> _EXERCISE BRIEF_
Beginning with the line that holds "Expand the Project Suite Logs node", copy each line through the end of the material below, exactly and with no pictures.
---- SOURCE INFORMATION
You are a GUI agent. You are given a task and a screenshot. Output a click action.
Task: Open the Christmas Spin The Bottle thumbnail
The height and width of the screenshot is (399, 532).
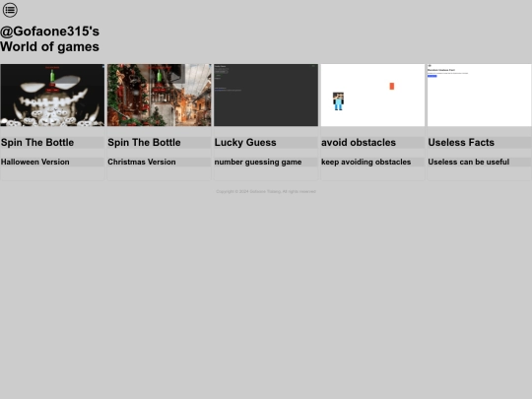click(x=160, y=95)
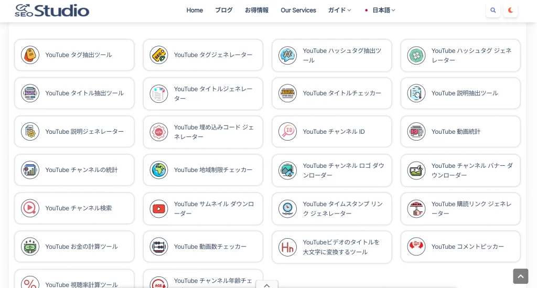Expand the ガイド dropdown menu
Screen dimensions: 537x288
(339, 10)
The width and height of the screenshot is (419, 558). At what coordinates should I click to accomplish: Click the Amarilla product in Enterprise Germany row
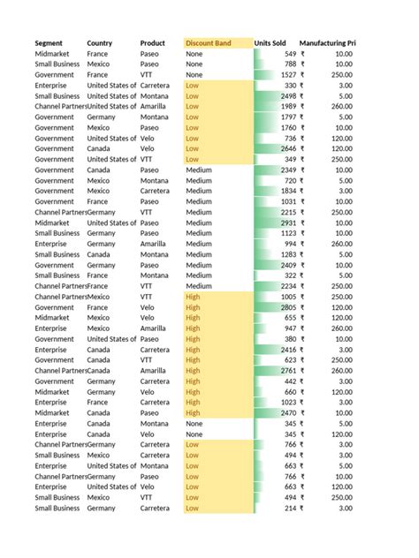click(x=153, y=244)
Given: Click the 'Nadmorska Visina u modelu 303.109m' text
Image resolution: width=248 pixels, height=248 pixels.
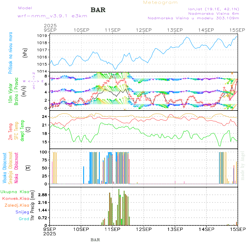Looking at the screenshot, I should coord(193,18).
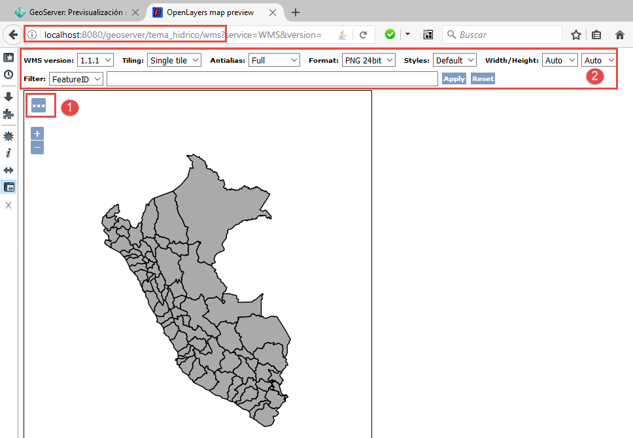The height and width of the screenshot is (438, 633).
Task: Toggle the map options with the ellipsis button
Action: click(x=39, y=106)
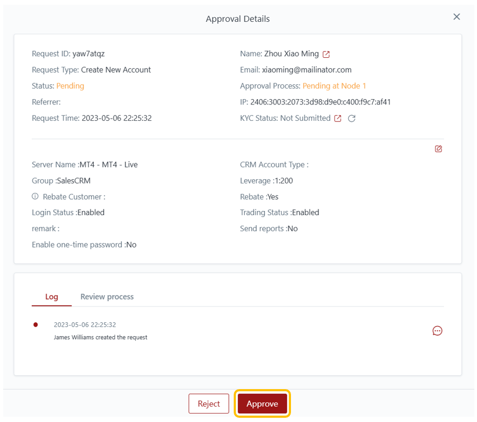Refresh the KYC status
This screenshot has height=422, width=477.
351,118
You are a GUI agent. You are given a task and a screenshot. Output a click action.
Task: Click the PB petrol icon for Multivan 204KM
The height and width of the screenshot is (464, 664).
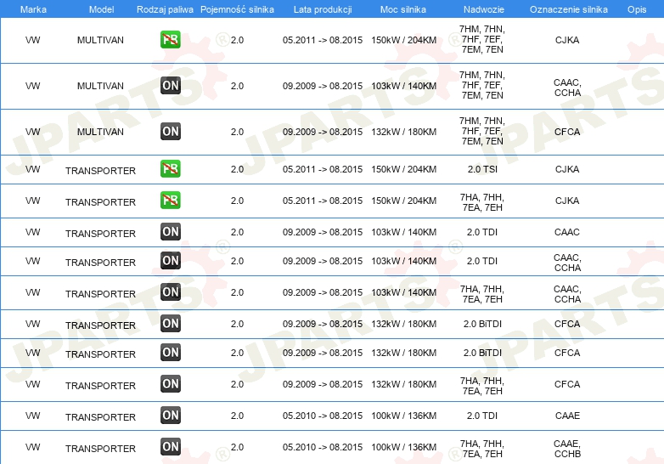171,40
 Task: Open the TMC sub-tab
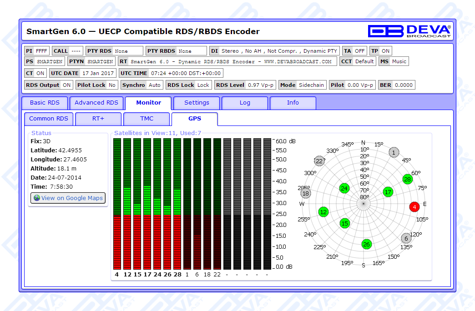coord(147,119)
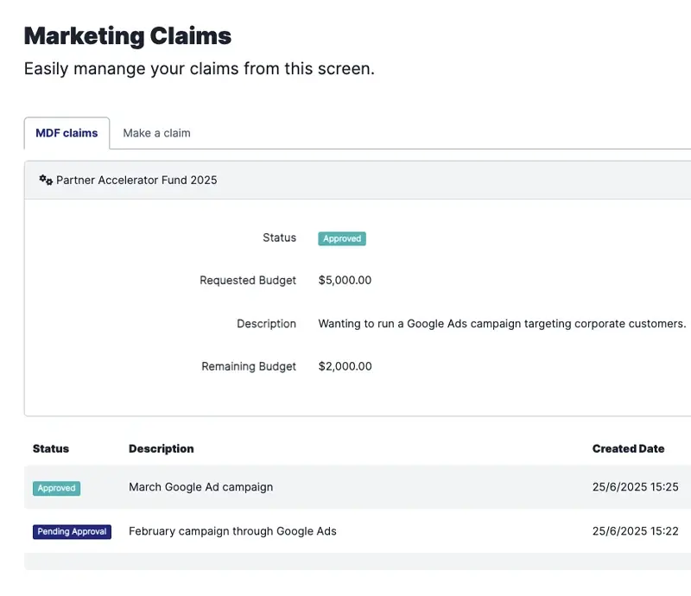Open the Make a claim tab
Screen dimensions: 691x596
tap(156, 133)
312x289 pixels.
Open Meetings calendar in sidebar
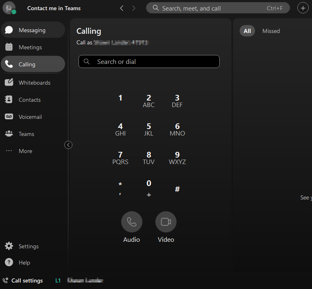(x=30, y=47)
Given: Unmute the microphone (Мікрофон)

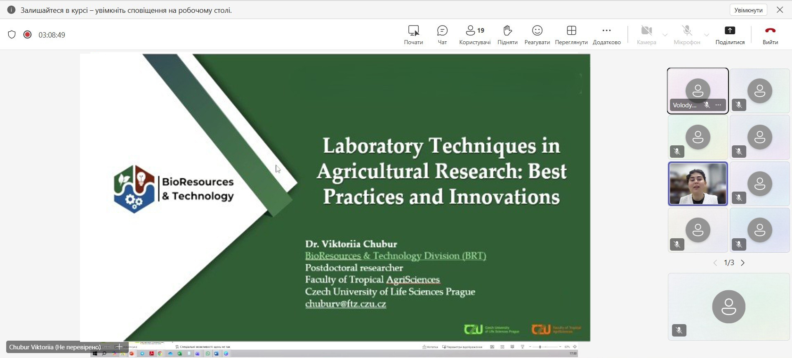Looking at the screenshot, I should [687, 35].
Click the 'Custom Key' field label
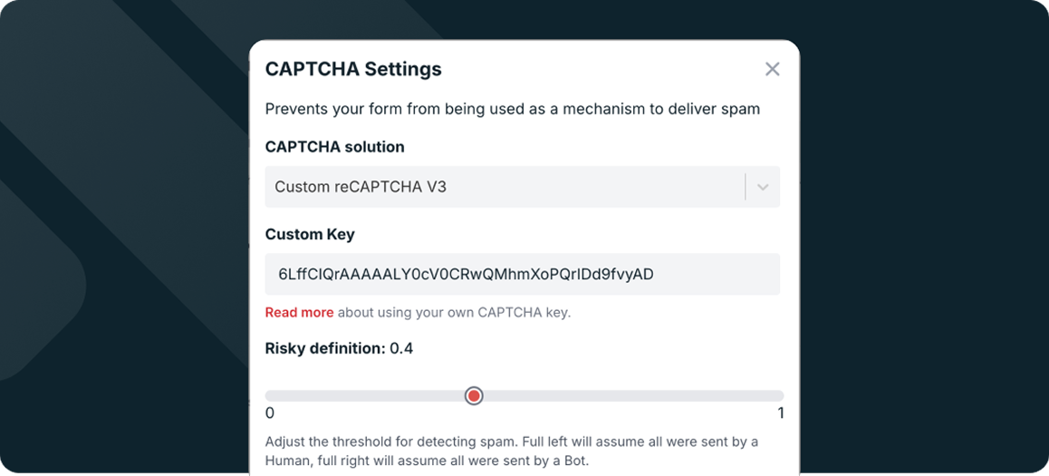 [x=310, y=234]
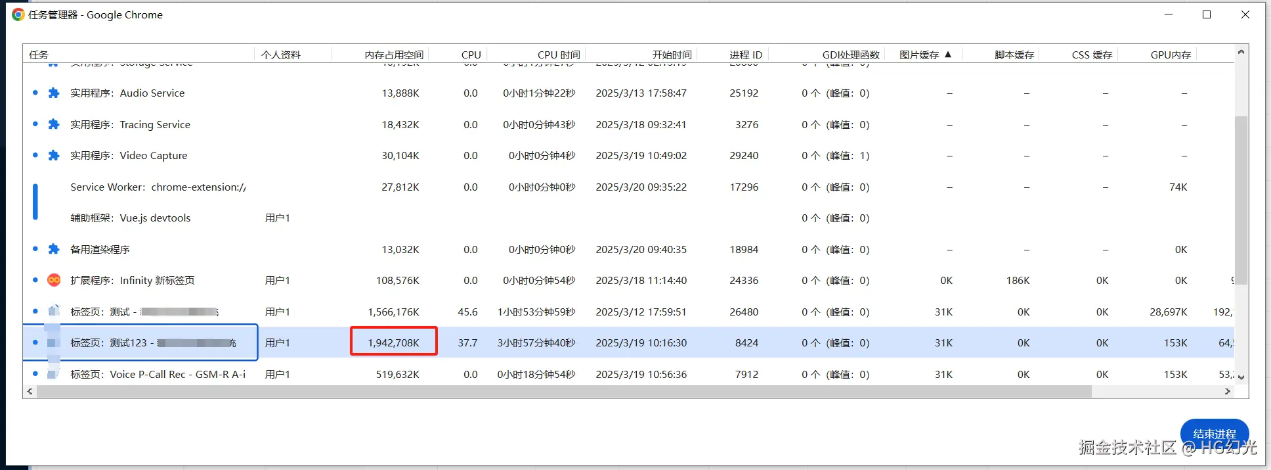
Task: Click the Infinity 新标签页 extension icon
Action: [x=54, y=280]
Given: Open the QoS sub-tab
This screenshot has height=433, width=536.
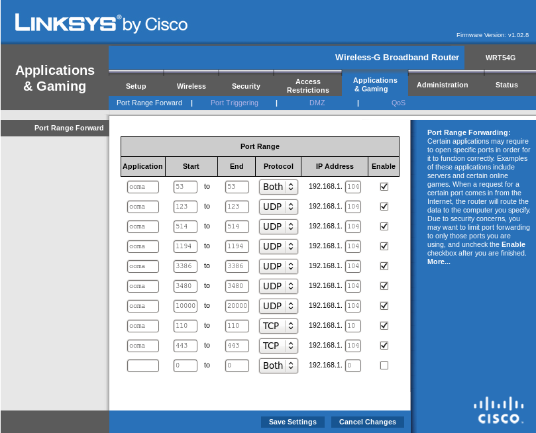Looking at the screenshot, I should pyautogui.click(x=398, y=103).
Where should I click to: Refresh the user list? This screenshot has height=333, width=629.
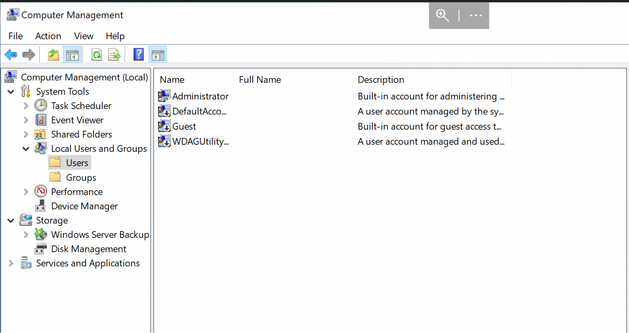(x=97, y=54)
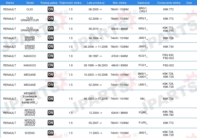The height and width of the screenshot is (138, 197).
Task: Click ON icon in Megane LM0/1_ row
Action: pyautogui.click(x=51, y=85)
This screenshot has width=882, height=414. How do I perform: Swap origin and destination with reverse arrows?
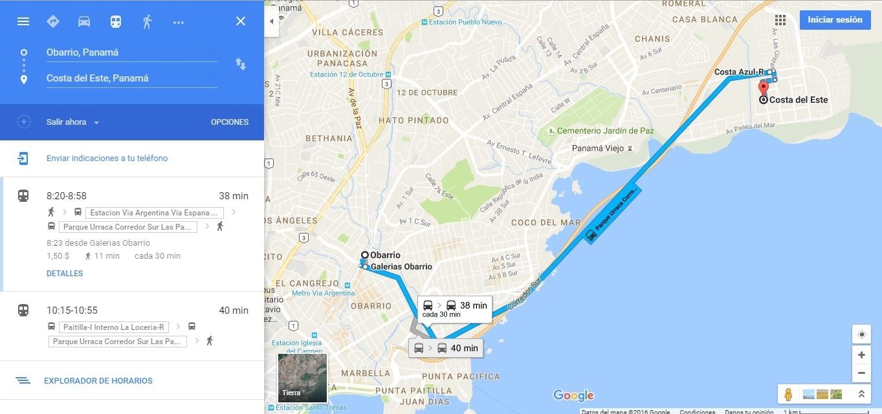click(240, 64)
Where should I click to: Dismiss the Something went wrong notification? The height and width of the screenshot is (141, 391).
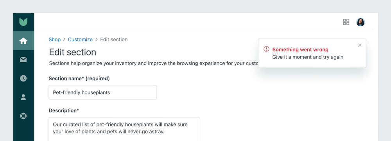point(360,45)
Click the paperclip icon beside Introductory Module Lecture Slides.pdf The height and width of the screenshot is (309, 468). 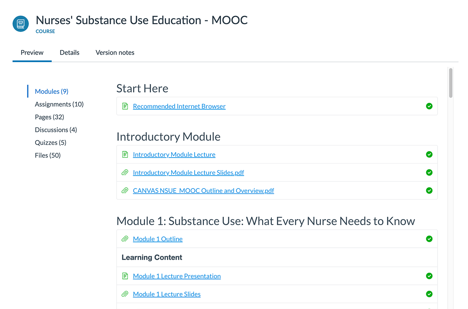(x=125, y=172)
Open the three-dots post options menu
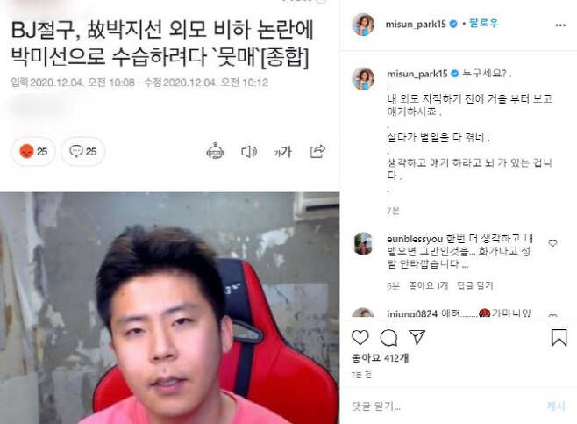 click(x=560, y=25)
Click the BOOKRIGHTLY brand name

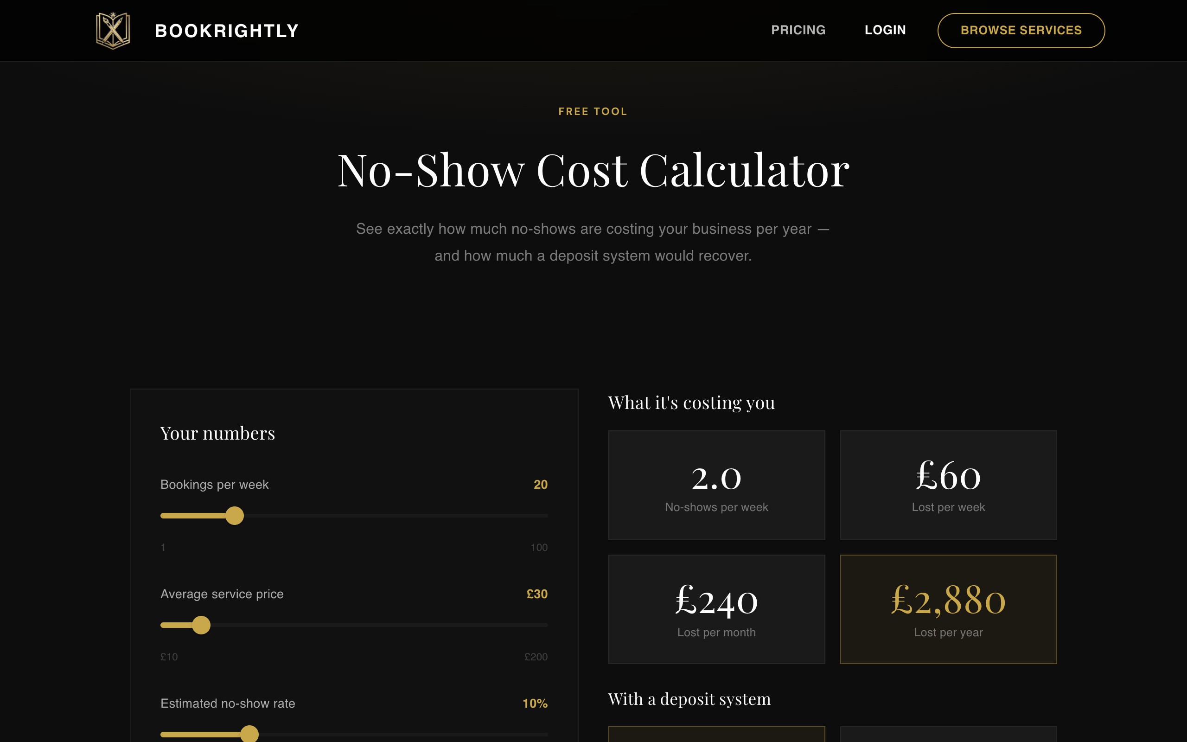click(227, 31)
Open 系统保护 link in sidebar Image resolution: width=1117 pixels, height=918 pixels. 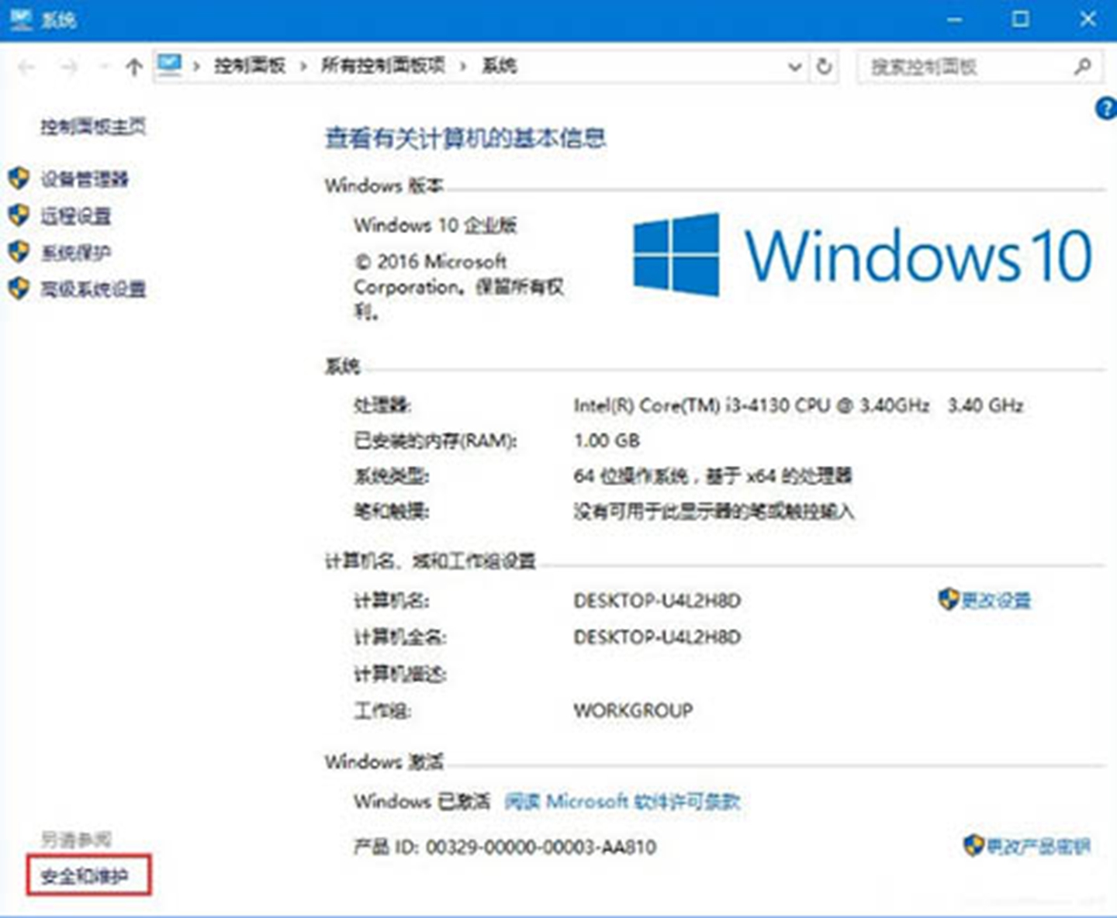coord(75,253)
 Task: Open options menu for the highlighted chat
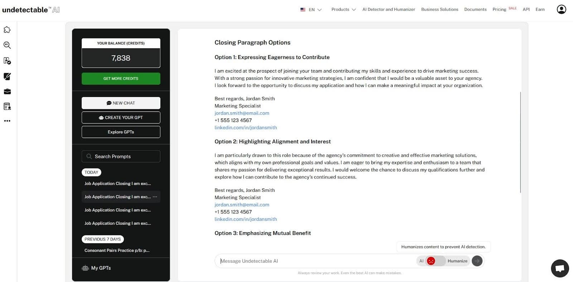(155, 197)
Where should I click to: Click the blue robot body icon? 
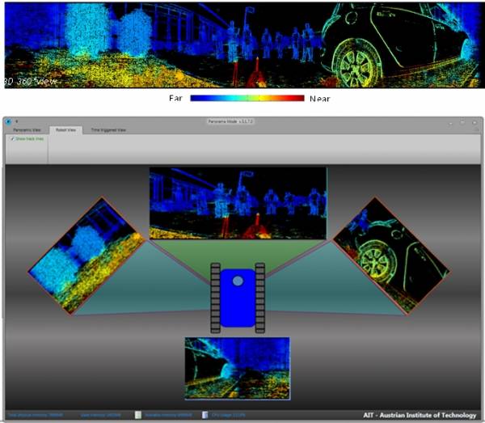click(238, 296)
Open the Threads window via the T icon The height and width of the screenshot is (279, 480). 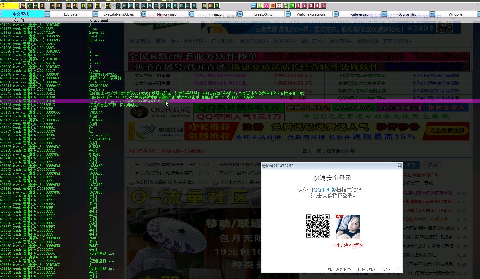click(137, 5)
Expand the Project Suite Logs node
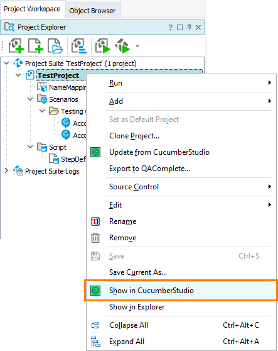278x351 pixels. click(6, 170)
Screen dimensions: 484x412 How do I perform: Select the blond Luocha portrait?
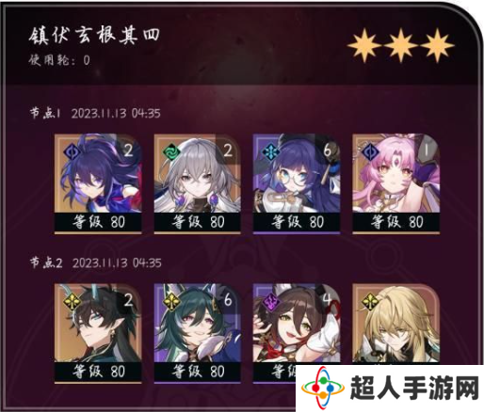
--------
> _RESPONSE FOR THIS EXERCISE_
Expand the Project Suite Logs node
278x351 pixels. click(6, 170)
Screen dimensions: 484x412 How do I perform: Select the blond Luocha portrait?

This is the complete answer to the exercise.